# RECORDS TO PROCESS
------------------------------

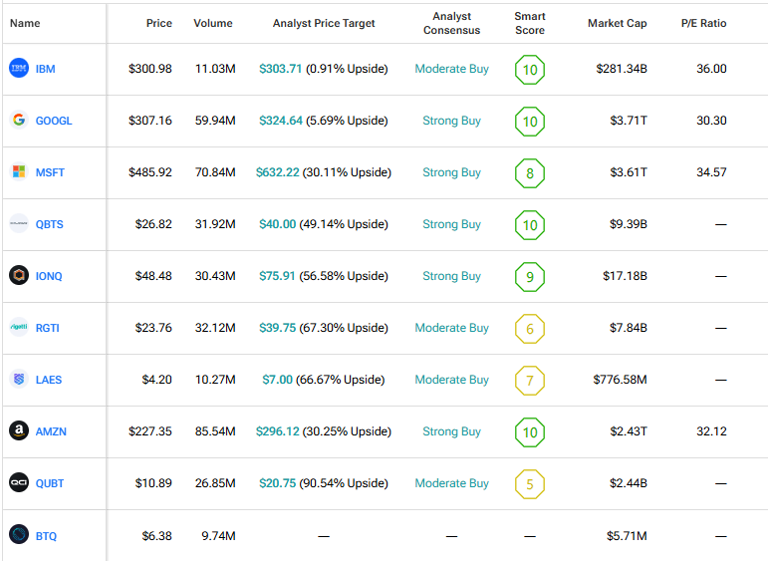The image size is (768, 561).
Task: Click the Microsoft logo icon
Action: pyautogui.click(x=18, y=172)
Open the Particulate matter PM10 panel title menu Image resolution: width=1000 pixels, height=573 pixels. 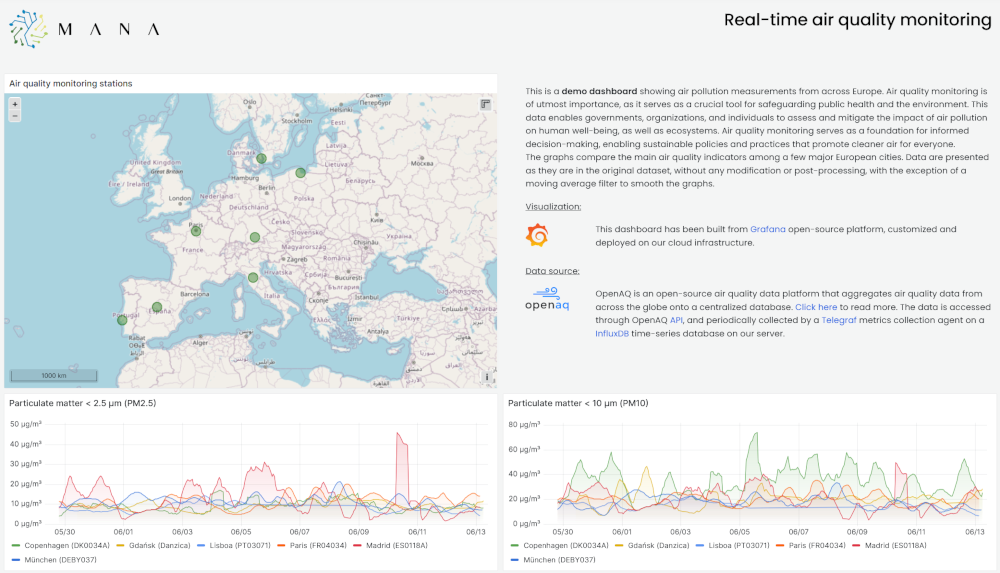[578, 403]
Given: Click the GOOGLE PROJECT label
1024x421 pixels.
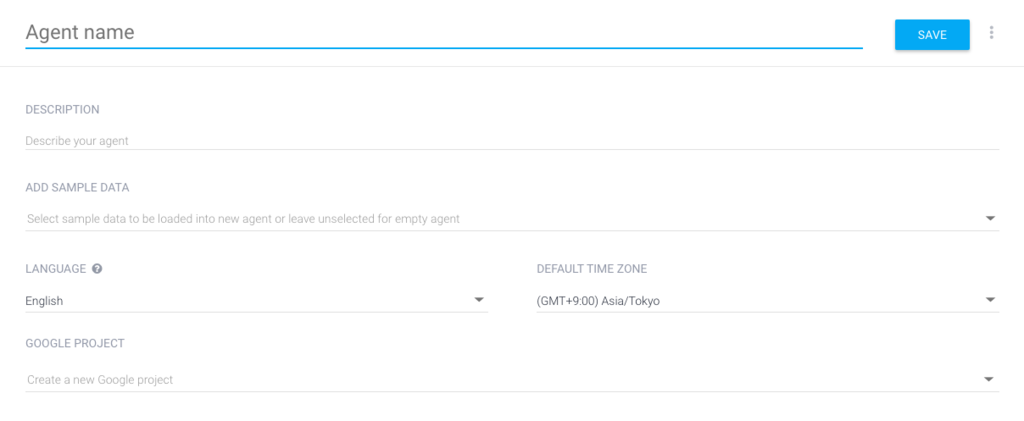Looking at the screenshot, I should click(75, 343).
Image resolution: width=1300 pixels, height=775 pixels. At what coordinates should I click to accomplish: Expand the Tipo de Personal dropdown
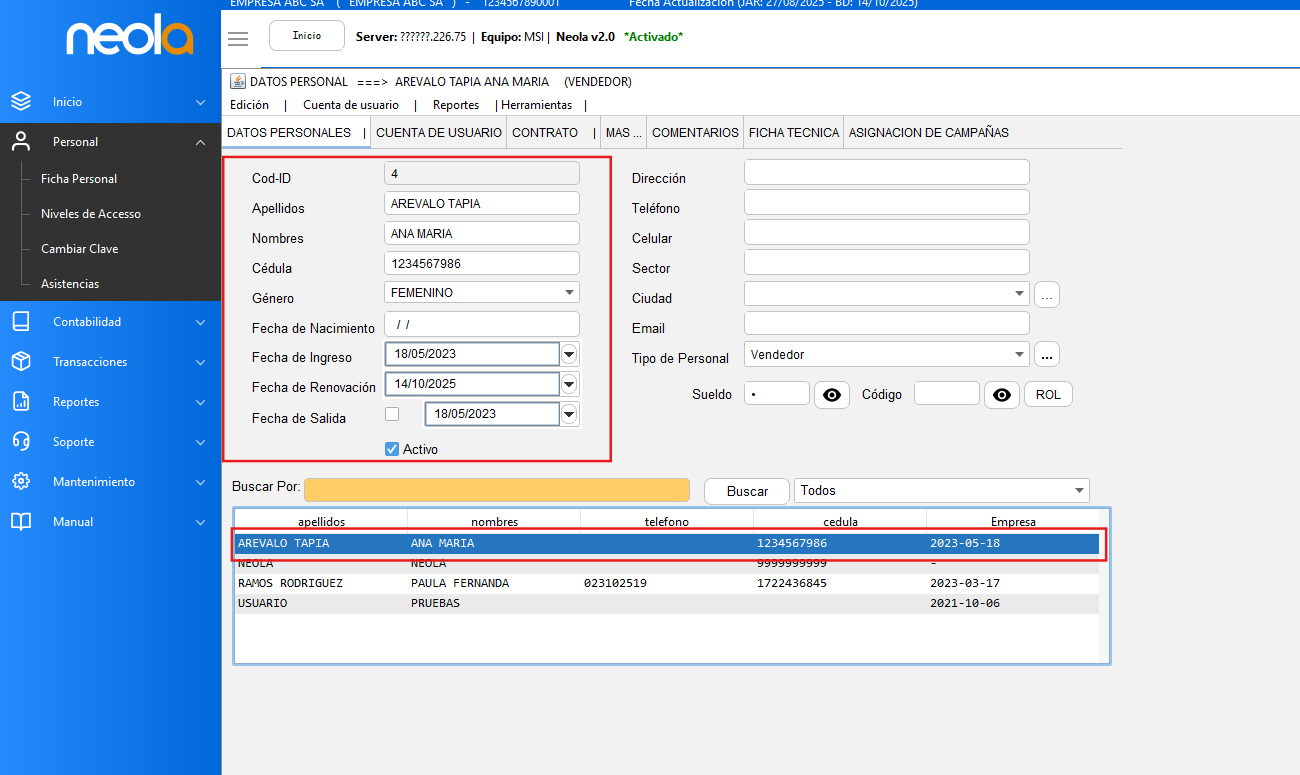tap(1019, 354)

------------------------------

# TASK INSTRUCTIONS
Starting with the line that contains "Given: Click the GOOGLE PROJECT label", print every line through the end of the data exactly as written; omit all pictures and add nothing else.

# ANSWER TO THE PROBLEM
Given: Click the GOOGLE PROJECT label
1024x421 pixels.
Looking at the screenshot, I should click(75, 343).
Image resolution: width=1300 pixels, height=775 pixels. At what coordinates should I click to accomplish: Expand the Tipo de Personal dropdown
tap(1019, 354)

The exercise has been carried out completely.